Des marques disparates, un même modèle économique
Parmi les produits mis en avant figurent des applications de fitness (MadMuscles, Harna, Unimeal), des utilitaires PDF (PDF Guru, PDF Master), une appli de mode (Lumi), un horoscope (Nebula) et une suite d’outils de productivité (Wisey). Chaque service se présentait comme gratuit ou à faible coût, mais déclenchait automatiquement des abonnements renouvelables sans que l’utilisateur ne puisse les résilier facilement. Certaines facturations étaient même dupliquées ou réalisées sans consentement explicite.
Un système de facturation opaque et transfrontalier
Entre début 2023 et mi‑2025, le groupe aurait engendré près de 250 millions de dollars de chiffre d’affaires mondial. Les comptes PayPal associés aux différentes filiales ont traité, sur les douze mois précédant septembre 2025, près de 700 millions de dollars. Le recours à plusieurs entités juridiques et à de nouveaux comptes marchands a permis à Genesis Tech d’échapper pendant des années aux programmes de détection de fraude des stores.

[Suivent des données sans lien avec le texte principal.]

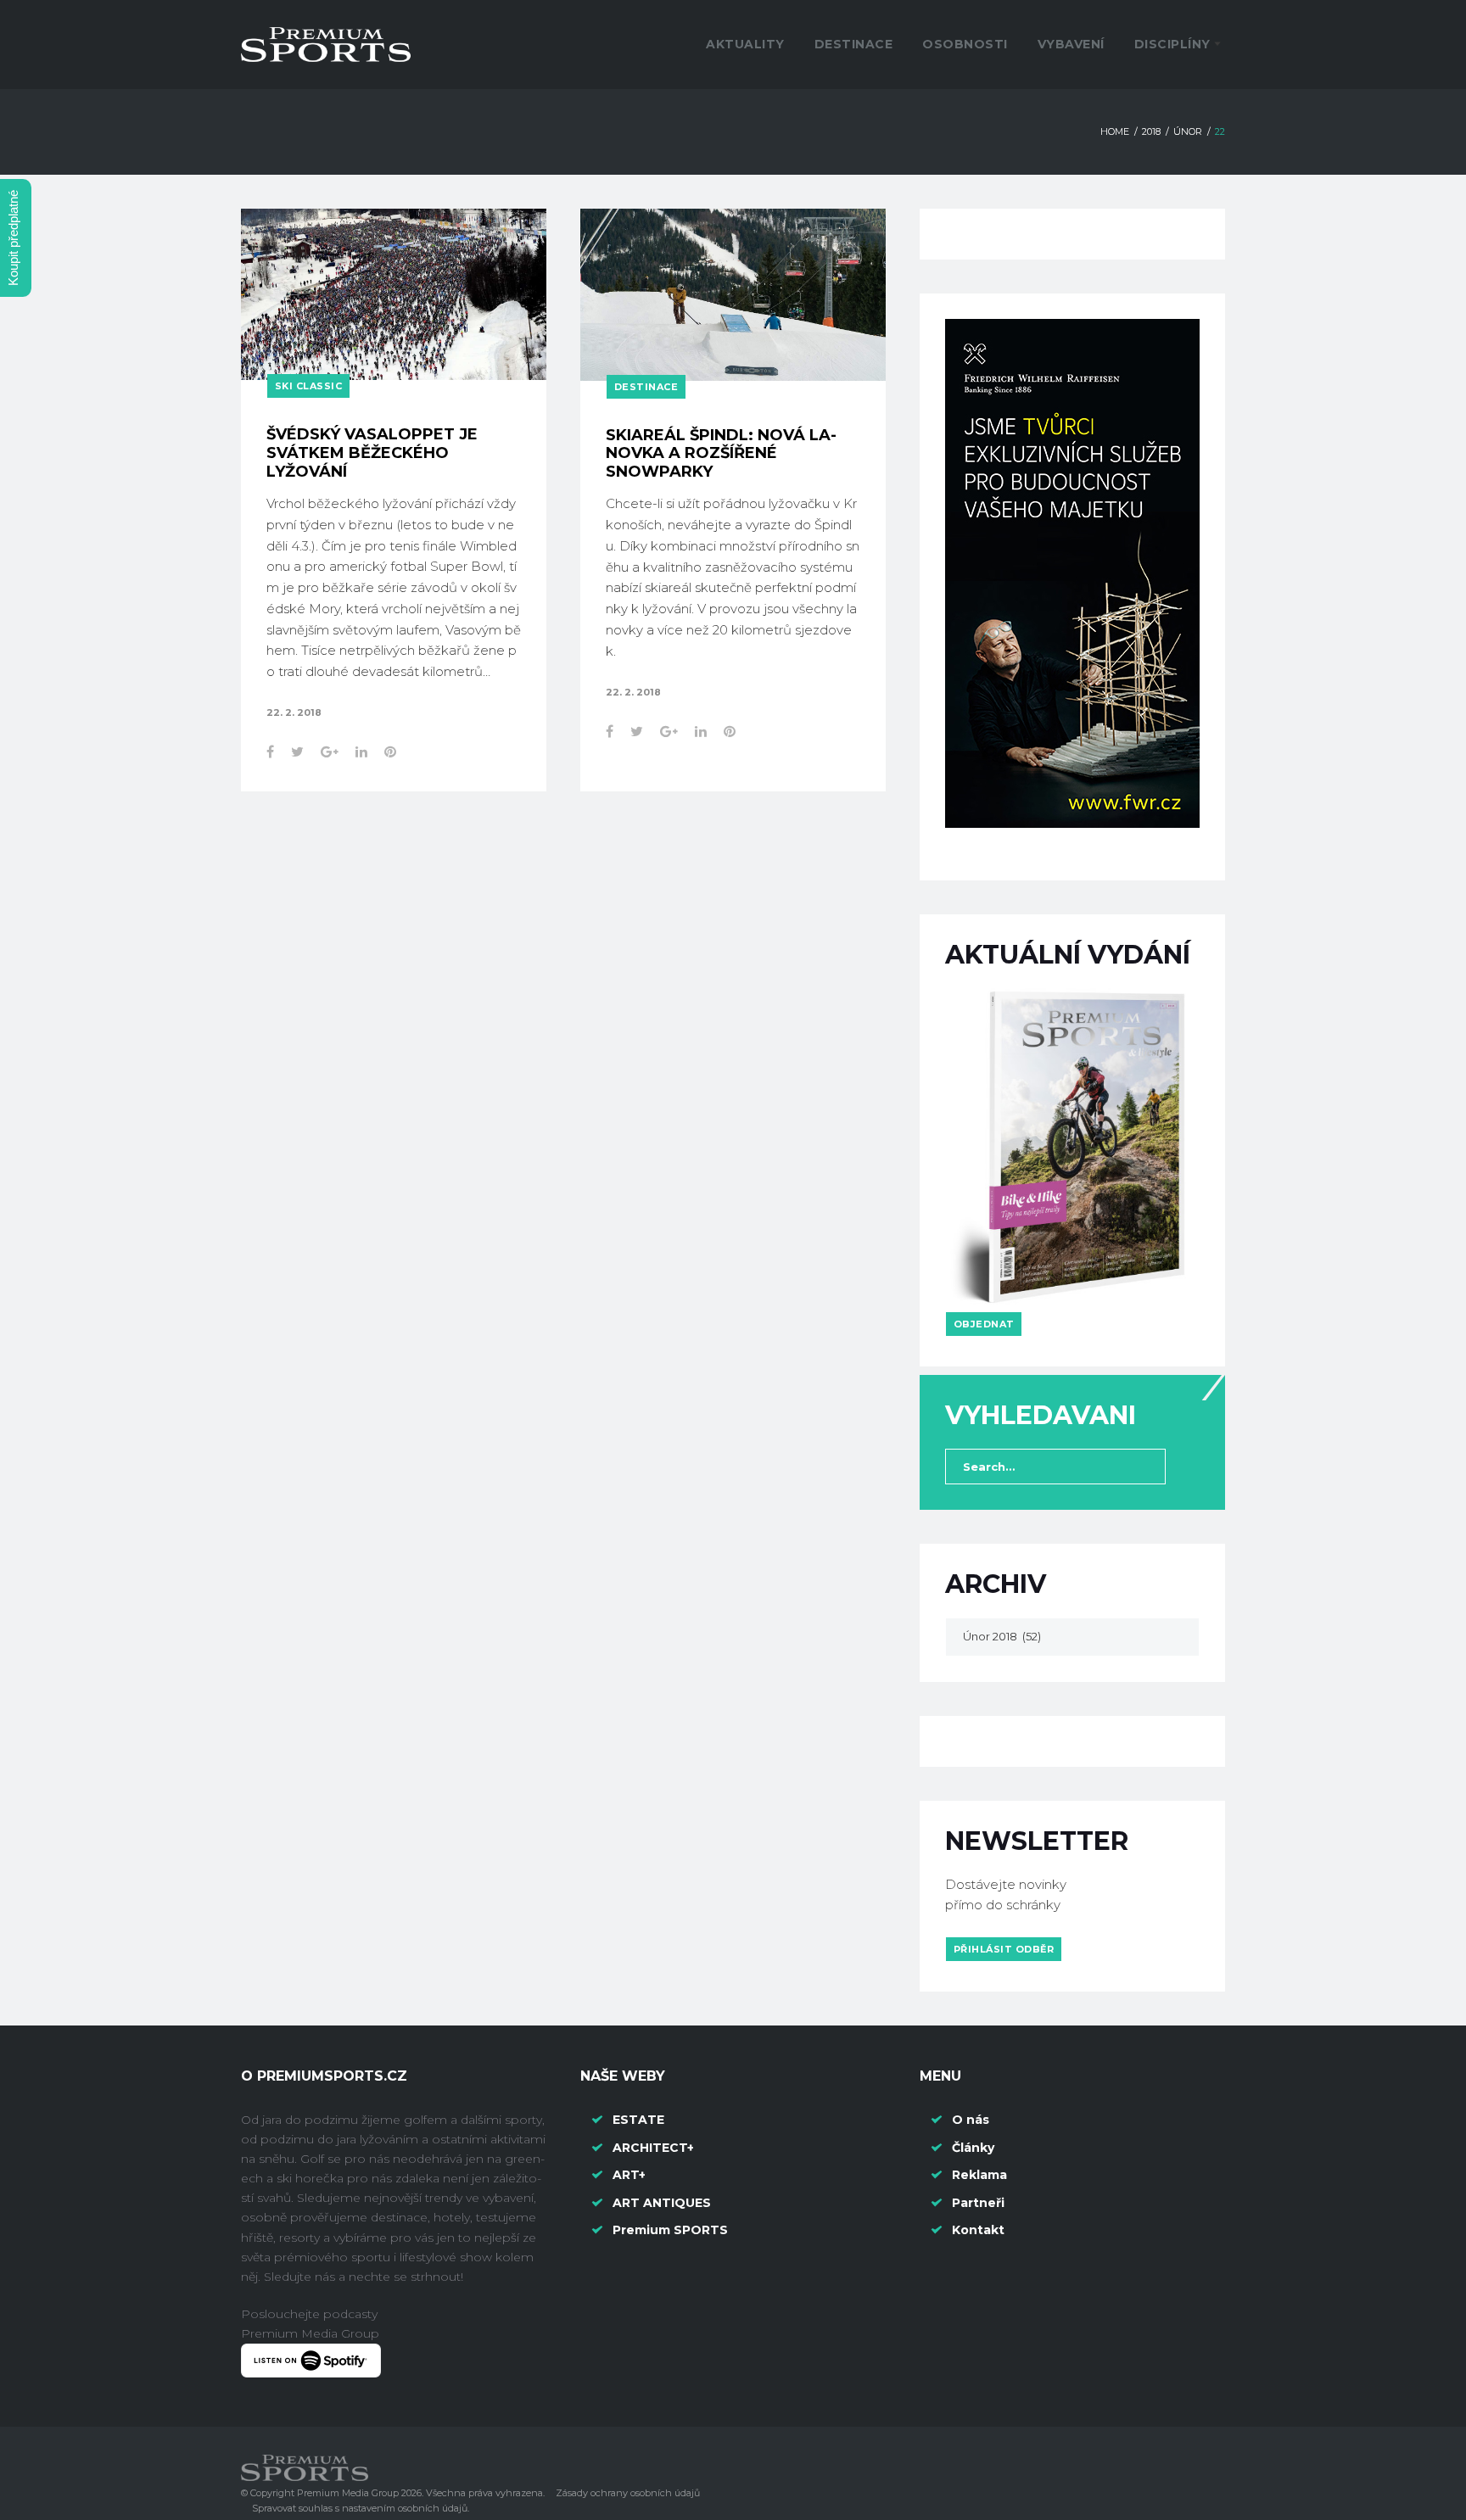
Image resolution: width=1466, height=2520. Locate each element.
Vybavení (1071, 44)
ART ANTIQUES (662, 2202)
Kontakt (978, 2230)
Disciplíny (1172, 44)
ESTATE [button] (638, 2119)
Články (973, 2147)
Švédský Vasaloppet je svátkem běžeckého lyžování (372, 452)
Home (1114, 131)
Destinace (853, 44)
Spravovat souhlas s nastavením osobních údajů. (360, 2508)
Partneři (978, 2202)
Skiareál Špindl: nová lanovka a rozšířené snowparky (721, 453)
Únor (1187, 131)
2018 (1151, 131)
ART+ (629, 2174)
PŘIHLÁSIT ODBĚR (1004, 1949)
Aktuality (745, 44)
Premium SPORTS (672, 2230)
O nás (970, 2119)
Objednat (984, 1324)
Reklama (979, 2174)
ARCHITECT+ (653, 2147)
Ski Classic (309, 386)
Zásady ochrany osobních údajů (628, 2493)
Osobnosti (965, 44)
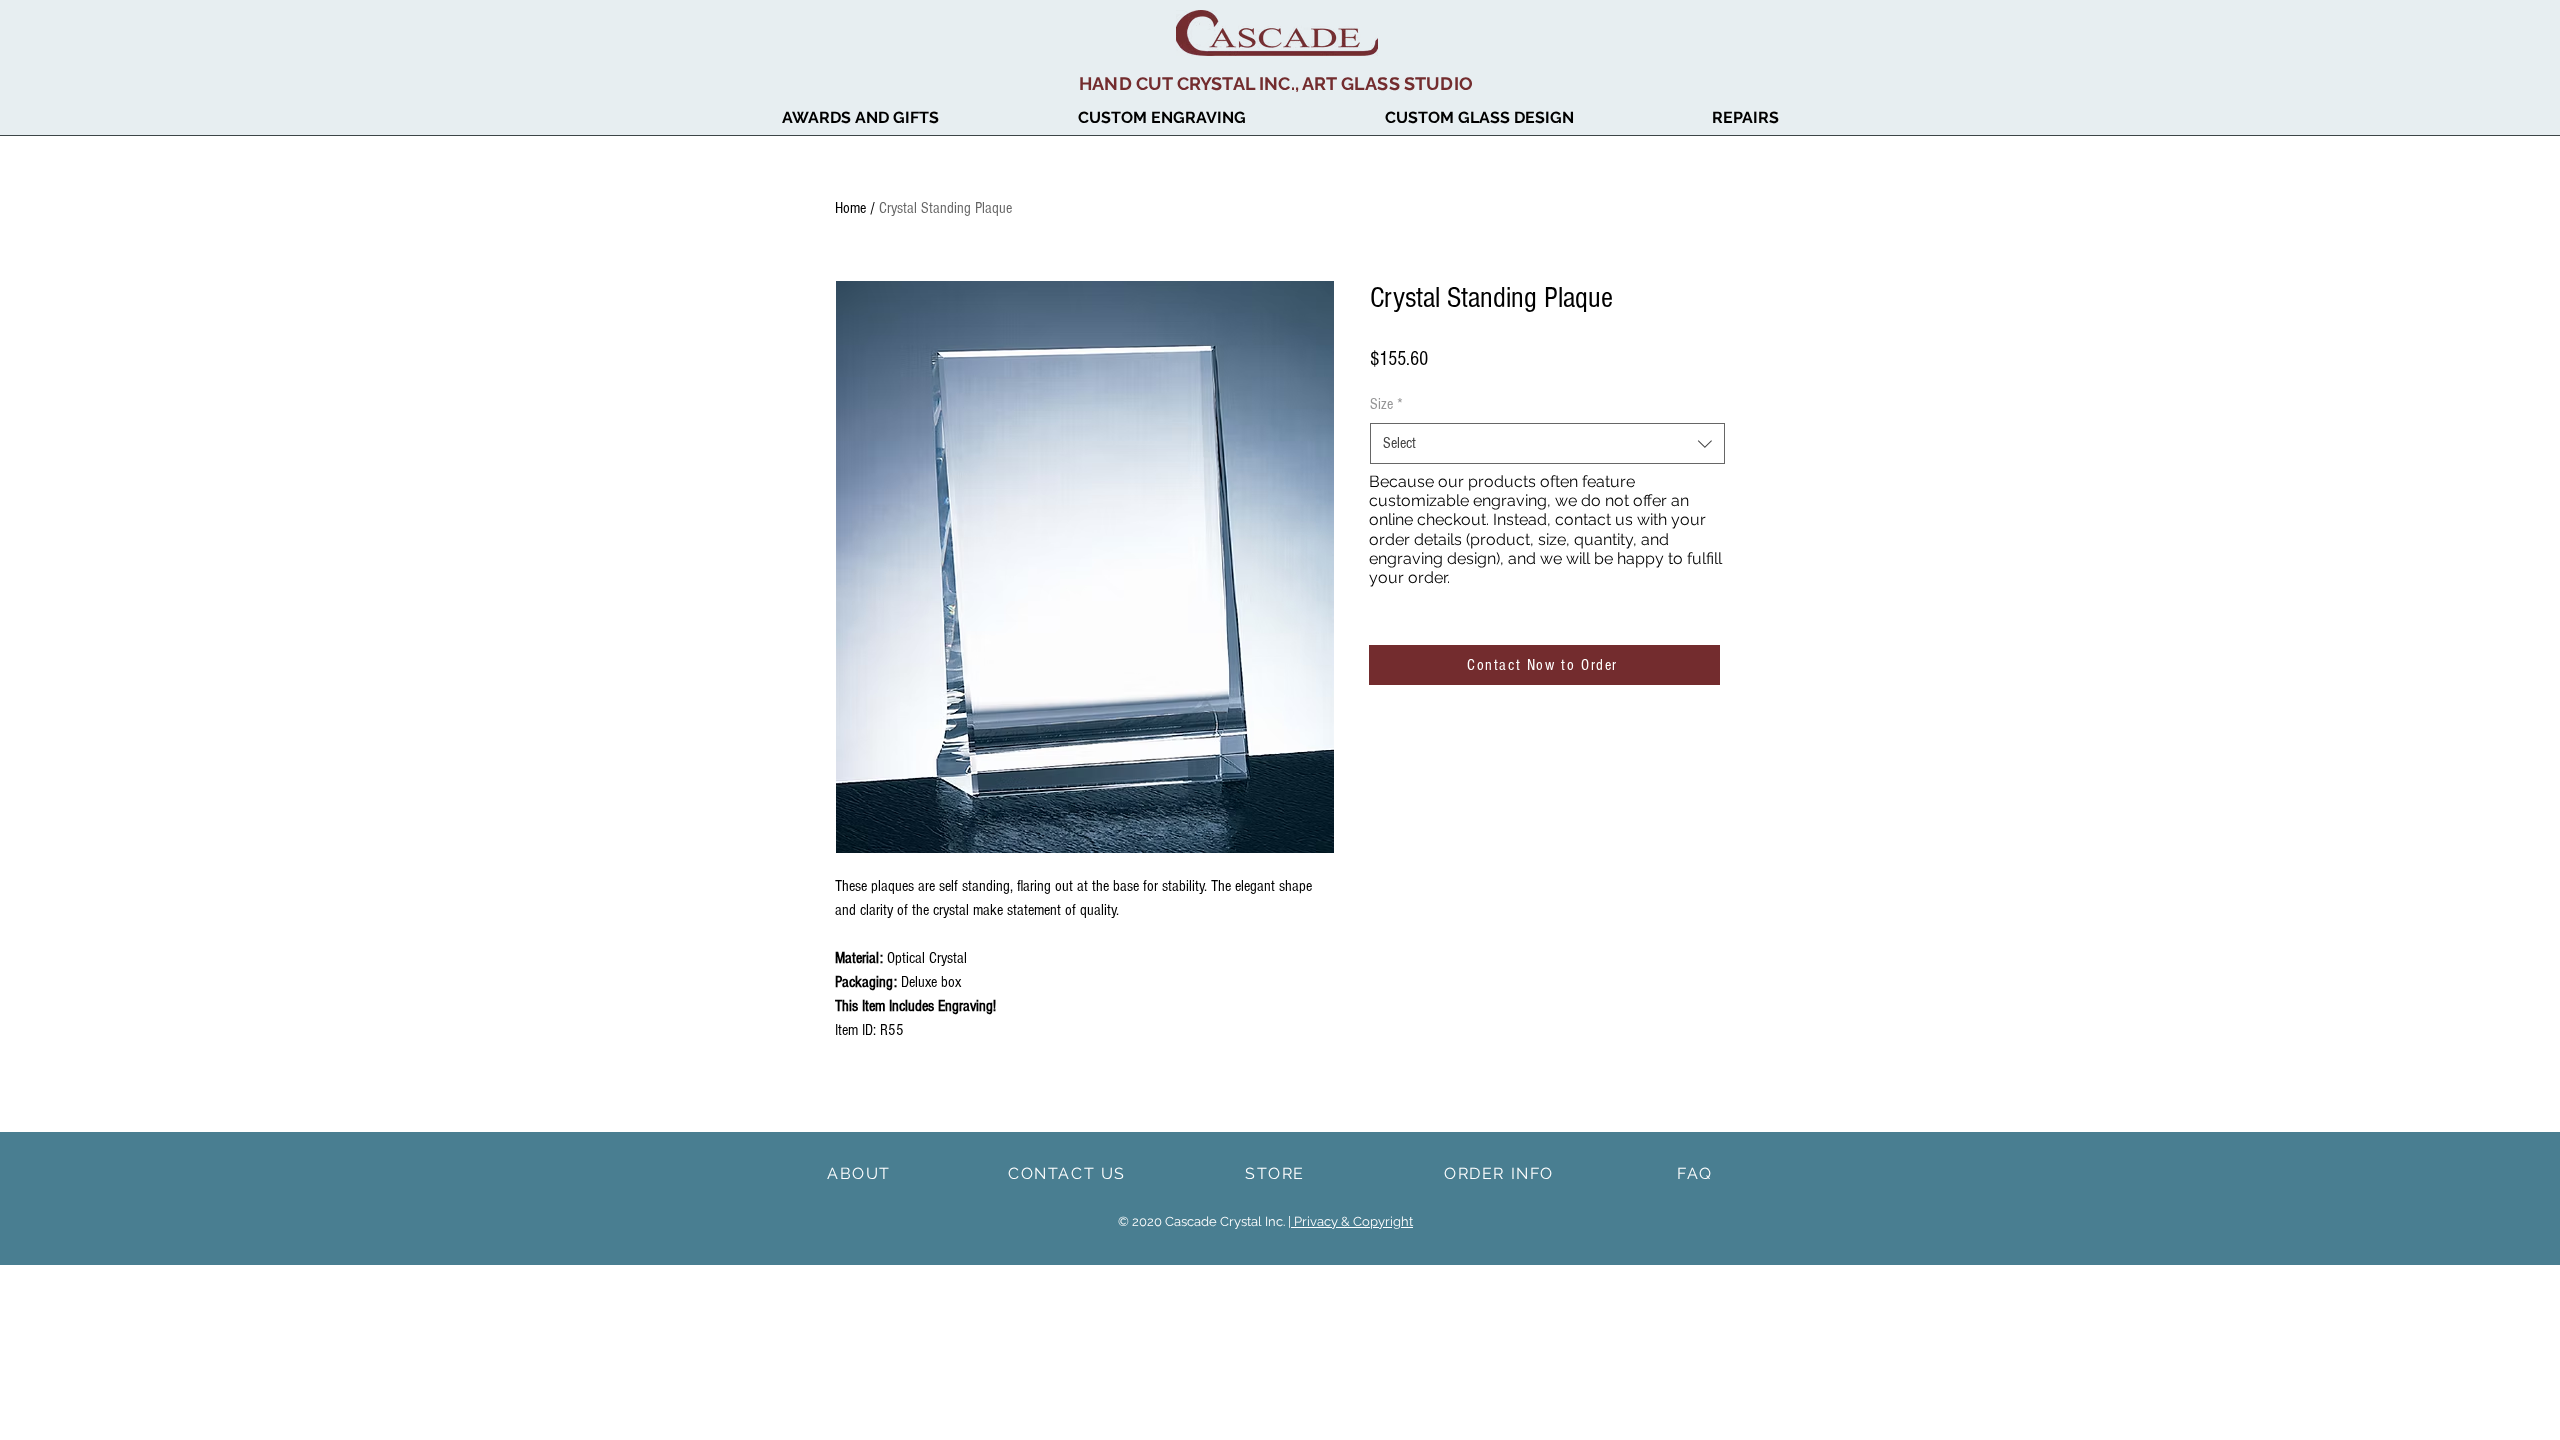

Pourquoi les contrôles traditionnels sont inefficaces
Les boutiques d’applications se basent sur des algorithmes et des signalements d’utilisateurs pour identifier les abus. Or, le modèle de Genesis Tech repose sur la création continue de nouvelles sociétés, chacune disposant de ses propres identifiants de paiement. Cette stratégie rend difficile la compilation d’un historique de comportement frauduleux, diluant ainsi les alertes et ralentissant les interventions.
Conséquences juridiques et perspectives d’avenir
Le dossier invoque la violation du FTC Act et du Restore Online Shoppers’ Confidence Act (ROSCA). Les co‑défendeurs, dont plusieurs ressortissants ukrainiens, seront jugés au tribunal du district nord de la Californie. Cette affaire s’inscrit dans une série de poursuites récentes de la FTC contre des applications mobiles, rappelant les actions menées contre NGL, Match, Handy ou encore la société de publicité mobile Tapjoy.
Pour les développeurs, le message est clair : l’ingénierie de structures offshore ne suffit plus à se soustraire aux exigences de transparence et de protection des consommateurs. Les stores devront renforcer leurs processus de vérification, peut‑être en s’appuyant davantage sur l’identité réelle des entités morales et sur des contrôles transversaux entre plateformes.
En attendant, les utilisateurs sont invités à examiner attentivement les conditions d’abonnement, à surveiller leurs relevés bancaires et à recourir aux outils de gestion des abonnements proposés par les systèmes d’exploitation.